4513

Automated Quality Control for Arterial Spin Labelling (ASL) MRI Using a VAE-based Neural Network
Jian Hu1,2, Silvin P. Knight3, Bowen Deng4, Rose Anne Kenny3,5,6, Xin Chen7, and Michael Chappell1,2
1Mental Health & Clinical Neurosciences, School of Medicine, University of Nottingham, Nottingham, United Kingdom, 2Sir Peter Mansfield Imaging Centre, School of Medicine, University of Nottingham, Nottingham, United Kingdom, 3The Irish Longitudinal Study on Ageing (TILDA), School of Medicine, Trinity College Dublin, Dublin, Ireland, 4Computer Vision Laboratory, School of Computer Science, University of Nottingham, Nottingham, United Kingdom, 5Discipline of Medical Gerontology, School of Medicine, Trinity College Dublin, Dublin, Ireland, 6Mercer’s Institute for Successful Ageing (MISA), St.

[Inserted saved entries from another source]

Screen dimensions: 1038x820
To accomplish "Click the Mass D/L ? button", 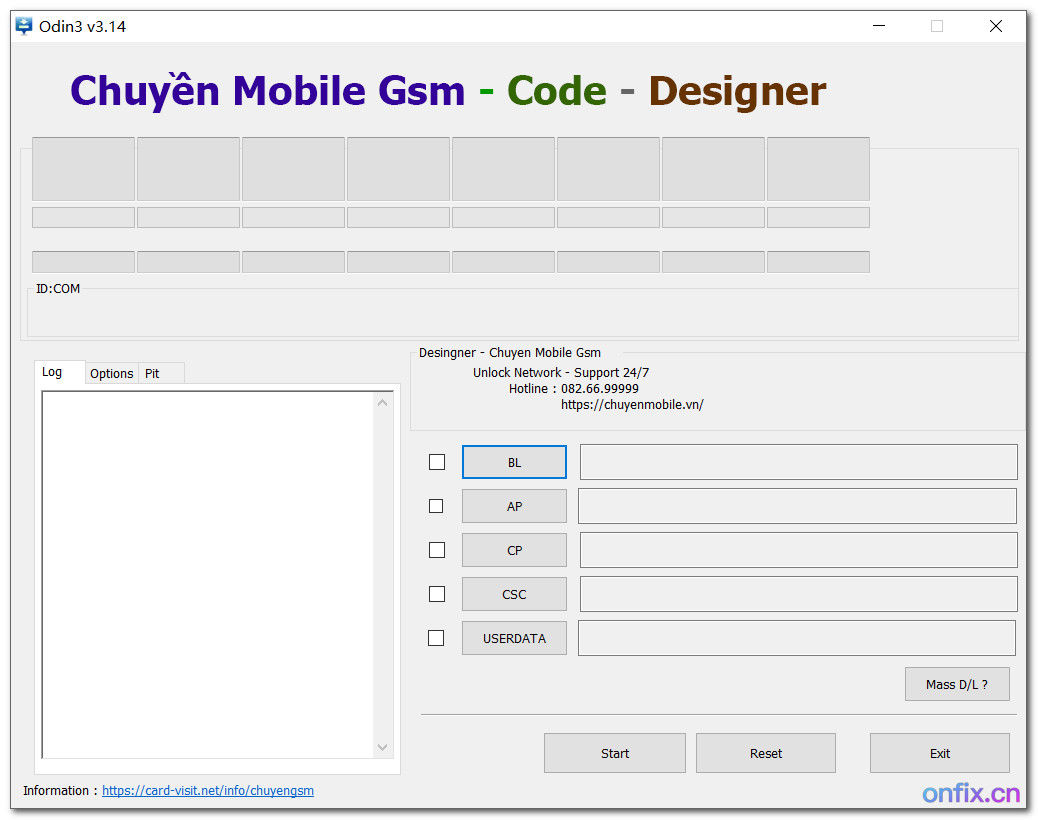I will click(x=957, y=684).
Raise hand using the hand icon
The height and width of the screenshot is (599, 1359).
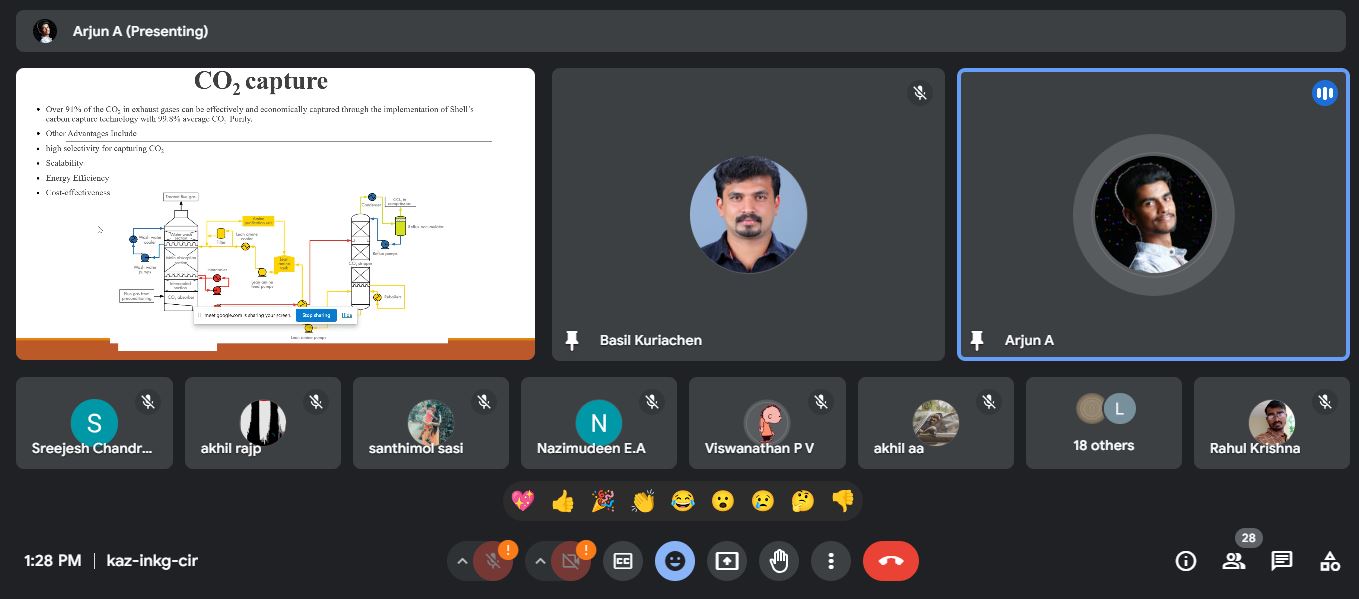[779, 561]
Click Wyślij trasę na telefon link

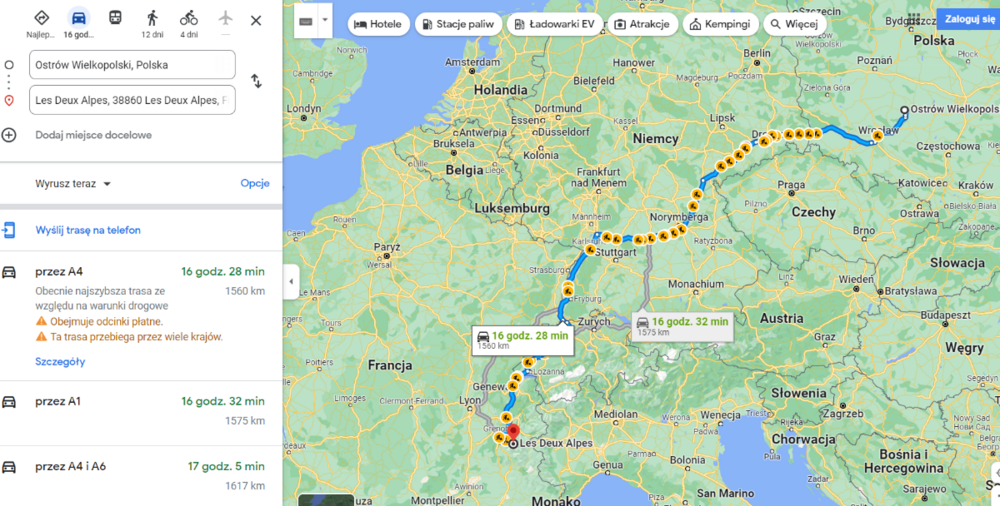point(88,230)
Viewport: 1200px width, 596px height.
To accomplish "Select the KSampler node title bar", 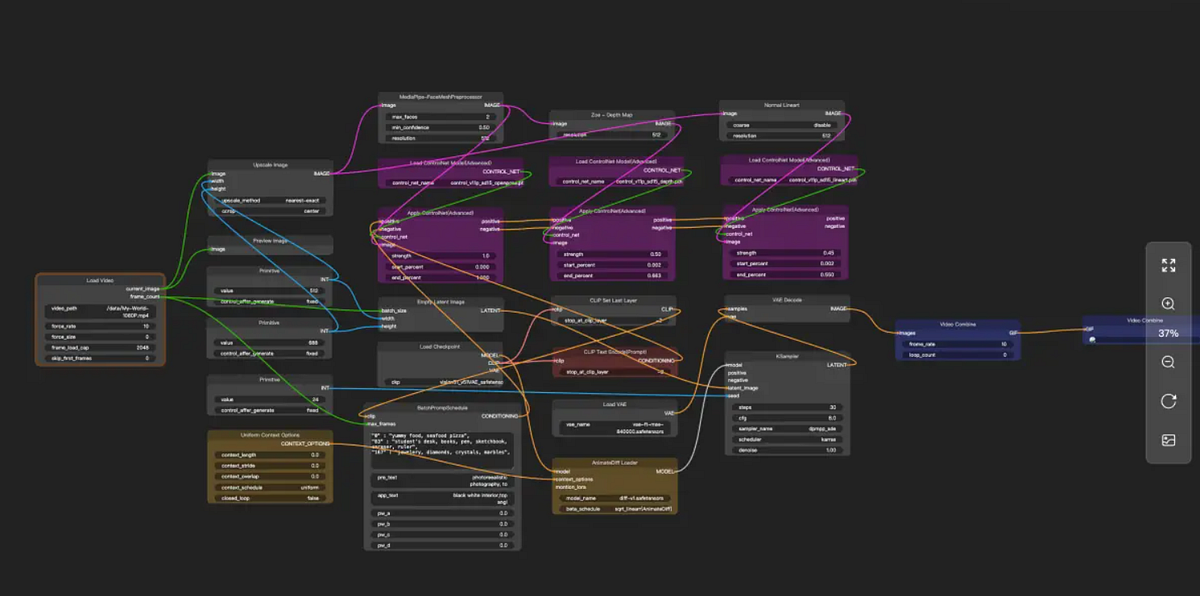I will tap(788, 357).
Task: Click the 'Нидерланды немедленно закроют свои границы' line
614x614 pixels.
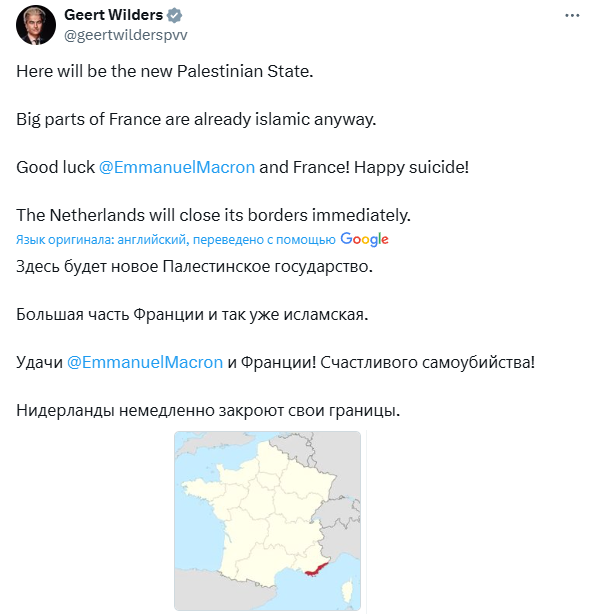Action: [x=208, y=410]
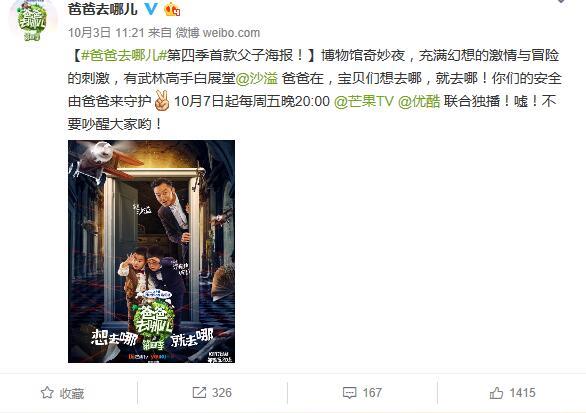
Task: Open the @优酷 mention
Action: pyautogui.click(x=419, y=101)
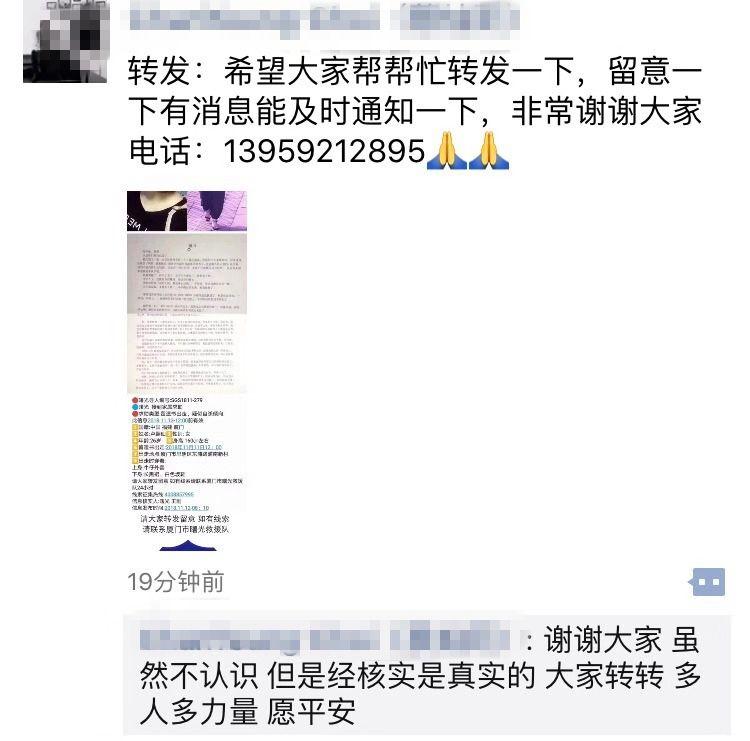The height and width of the screenshot is (741, 750).
Task: Tap the comment line ending 愿平安
Action: point(247,712)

James’s Hospital, Dublin, Ireland, 7Intelligent Modelling&Analysis Group, School of Computer Science, University of Nottingham, Nottingham, United Kingdom

Synopsis

Keywords: Diagnosis/Prediction, Perfusion, Quality Control

Motivation: Quality Control (QC) of ASL data is primarily a manual and subjective process that is time-intensive and can yield inconsistent results due to rater variability, while existing tools provide limited diagnostic metrics mostly focused on specific error source.

Goal(s): To develop a QC detector to automatically detect outliers for ASL data.

Approach: VAE-GAN model was applied to extract the latent representation of ASL data by which the decision boundary can be determined.

Results: The AUROC of our QC detector on test dataset is 0.82 with accuracy=0.81.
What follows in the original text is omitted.